Democratic presidential hopeful Elizabeth Warren wants to break up Big Tech giants like Amazon, Facebook and Google — and solidified her antitrust crusade as part of her 2020 platform in a new blog post on Medium. But will it help her campaign?
Using the 2001 US v. Microsoft case as the basis for her argument, Warren outlines why she believes Big Tech’s behavior is anticompetitive, anti-innovation, monopolistic and thus hurts small businesses and consumers.
“[Microsoft’s] story demonstrates why promoting competition is so important: it allows new, groundbreaking companies to grow and thrive — which pushes everyone in the marketplace to offer better products and services,” she wrote. “Aren’t we all glad that now we have the option of using Google instead of being stuck with Bing?”
By buying up smaller edge providers like DoubleClick, Instagram, Waze and WhatsApp, Facebook and Google undermine competition, she argues.
“Amazon crushes small companies by copying the goods they sell on the Amazon Marketplace and then selling its own branded version,” she wrote. “Google allegedly snuffed out a competing small search engine by demoting its content on its search algorithm, and it has favored its own restaurant ratings over those of Yelp.”
To restore competition to the tech industry, she argues, regulators must break up the dominating companies as they did with Standard Oil back in 1911. Warren also calls for edge providers like Facebook and Google to be treated as “utilities,” like electric and water companies.

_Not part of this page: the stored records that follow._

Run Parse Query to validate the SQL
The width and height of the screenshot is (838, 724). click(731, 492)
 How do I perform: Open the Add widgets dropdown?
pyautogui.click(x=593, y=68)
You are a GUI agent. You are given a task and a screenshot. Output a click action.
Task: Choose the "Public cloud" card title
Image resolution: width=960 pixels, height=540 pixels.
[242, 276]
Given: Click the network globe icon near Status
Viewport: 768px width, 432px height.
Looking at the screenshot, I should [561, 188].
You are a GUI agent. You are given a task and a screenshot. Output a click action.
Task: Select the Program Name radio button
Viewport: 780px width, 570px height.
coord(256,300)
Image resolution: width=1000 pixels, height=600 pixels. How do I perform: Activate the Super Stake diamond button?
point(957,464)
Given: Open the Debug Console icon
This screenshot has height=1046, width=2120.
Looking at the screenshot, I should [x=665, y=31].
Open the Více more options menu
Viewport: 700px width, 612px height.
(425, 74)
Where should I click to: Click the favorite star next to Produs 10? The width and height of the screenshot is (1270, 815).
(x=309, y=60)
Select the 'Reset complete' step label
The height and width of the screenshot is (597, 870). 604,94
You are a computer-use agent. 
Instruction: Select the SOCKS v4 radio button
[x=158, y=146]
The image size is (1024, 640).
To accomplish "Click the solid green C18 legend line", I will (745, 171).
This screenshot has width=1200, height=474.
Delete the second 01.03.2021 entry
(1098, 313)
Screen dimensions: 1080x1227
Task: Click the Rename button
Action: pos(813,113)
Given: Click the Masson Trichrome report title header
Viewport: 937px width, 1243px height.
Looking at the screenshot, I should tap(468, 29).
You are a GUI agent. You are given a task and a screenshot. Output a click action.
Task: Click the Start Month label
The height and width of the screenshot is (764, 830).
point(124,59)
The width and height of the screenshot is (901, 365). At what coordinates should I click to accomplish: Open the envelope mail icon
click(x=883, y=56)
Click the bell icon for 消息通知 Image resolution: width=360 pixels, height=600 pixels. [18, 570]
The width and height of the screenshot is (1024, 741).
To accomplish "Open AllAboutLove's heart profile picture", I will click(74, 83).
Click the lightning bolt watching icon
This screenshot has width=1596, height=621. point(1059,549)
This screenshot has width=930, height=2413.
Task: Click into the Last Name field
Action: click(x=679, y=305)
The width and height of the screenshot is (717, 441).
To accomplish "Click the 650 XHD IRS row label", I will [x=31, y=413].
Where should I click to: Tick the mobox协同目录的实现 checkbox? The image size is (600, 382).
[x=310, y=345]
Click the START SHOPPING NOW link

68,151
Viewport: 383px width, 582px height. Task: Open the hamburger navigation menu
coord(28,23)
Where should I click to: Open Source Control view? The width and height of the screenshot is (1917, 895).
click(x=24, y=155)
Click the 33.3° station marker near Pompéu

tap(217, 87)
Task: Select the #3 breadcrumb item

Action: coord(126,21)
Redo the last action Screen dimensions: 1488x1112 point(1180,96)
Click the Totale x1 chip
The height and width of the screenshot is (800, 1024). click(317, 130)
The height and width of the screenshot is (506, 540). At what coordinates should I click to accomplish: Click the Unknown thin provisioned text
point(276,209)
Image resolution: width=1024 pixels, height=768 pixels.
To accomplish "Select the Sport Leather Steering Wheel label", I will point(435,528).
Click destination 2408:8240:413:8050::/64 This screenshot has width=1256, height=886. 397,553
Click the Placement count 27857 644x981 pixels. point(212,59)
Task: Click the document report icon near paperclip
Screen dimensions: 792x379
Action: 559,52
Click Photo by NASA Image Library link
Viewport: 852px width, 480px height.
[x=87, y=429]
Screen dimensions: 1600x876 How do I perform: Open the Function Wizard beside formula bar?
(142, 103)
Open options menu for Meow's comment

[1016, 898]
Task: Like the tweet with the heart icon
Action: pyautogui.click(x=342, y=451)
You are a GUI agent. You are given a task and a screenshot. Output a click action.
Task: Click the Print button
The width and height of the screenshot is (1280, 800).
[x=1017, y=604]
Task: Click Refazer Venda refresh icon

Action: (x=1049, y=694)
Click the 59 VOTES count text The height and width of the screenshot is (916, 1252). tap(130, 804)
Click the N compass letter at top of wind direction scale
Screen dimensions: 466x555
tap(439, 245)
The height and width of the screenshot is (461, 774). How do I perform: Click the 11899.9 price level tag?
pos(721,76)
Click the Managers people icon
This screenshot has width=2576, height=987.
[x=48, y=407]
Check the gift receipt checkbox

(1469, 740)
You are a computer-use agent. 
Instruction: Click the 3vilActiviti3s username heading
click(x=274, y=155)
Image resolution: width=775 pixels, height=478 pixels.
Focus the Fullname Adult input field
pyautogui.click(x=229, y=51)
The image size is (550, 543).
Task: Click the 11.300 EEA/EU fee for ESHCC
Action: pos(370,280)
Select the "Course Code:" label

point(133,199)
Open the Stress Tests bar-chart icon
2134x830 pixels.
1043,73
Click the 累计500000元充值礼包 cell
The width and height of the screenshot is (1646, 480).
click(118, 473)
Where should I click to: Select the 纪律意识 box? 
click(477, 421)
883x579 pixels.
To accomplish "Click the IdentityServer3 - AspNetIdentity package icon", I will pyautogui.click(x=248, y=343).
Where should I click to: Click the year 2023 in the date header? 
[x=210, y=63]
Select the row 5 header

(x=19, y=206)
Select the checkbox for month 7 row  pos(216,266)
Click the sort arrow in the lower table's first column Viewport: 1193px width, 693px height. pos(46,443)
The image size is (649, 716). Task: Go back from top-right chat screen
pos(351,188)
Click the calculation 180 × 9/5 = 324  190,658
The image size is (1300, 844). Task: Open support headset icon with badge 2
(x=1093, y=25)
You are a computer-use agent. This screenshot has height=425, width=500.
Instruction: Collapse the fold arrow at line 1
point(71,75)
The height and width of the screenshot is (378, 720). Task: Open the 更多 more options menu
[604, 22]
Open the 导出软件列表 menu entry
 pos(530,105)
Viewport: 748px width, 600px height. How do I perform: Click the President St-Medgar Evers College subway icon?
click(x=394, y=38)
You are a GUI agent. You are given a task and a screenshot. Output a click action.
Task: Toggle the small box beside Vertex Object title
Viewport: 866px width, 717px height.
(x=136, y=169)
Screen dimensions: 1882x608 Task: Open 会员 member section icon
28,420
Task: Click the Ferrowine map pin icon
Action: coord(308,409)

“These companies would be prohibited from owning both the platform utility and any participants on that platform,” she wrote. “Platform utilities would be required to meet a standard of fair, reasonable, and nondiscriminatory dealing with users. Platform utilities would not be allowed to transfer or share data with third parties.”
The Competitive Enterprise Institute, a right-leaning think tank, dismissed Warren’s plan as a “doomed regulatory experiment.”
“The free market is working to lower prices, create new products, and leave consumers better off; politicians need to stay out of its way,” CEI’s Center for Technology and Innovation Associate Director Jessica Melugin said.
But Warren — and most economists— say the tech industry does not operate as a truly free market due to the dominance of a few platforms.
Aram Sinnreich, chair of communication studies at American University, believes government’s role is to ensure markets are truly free. When a few companies dominate an industry, responsible government should step in.
“Trust-busting is an American tradition (under every administration),” he told InsideSources. “It’s democratic and free market pragmatism. It’s not radical, it’s not socialism.”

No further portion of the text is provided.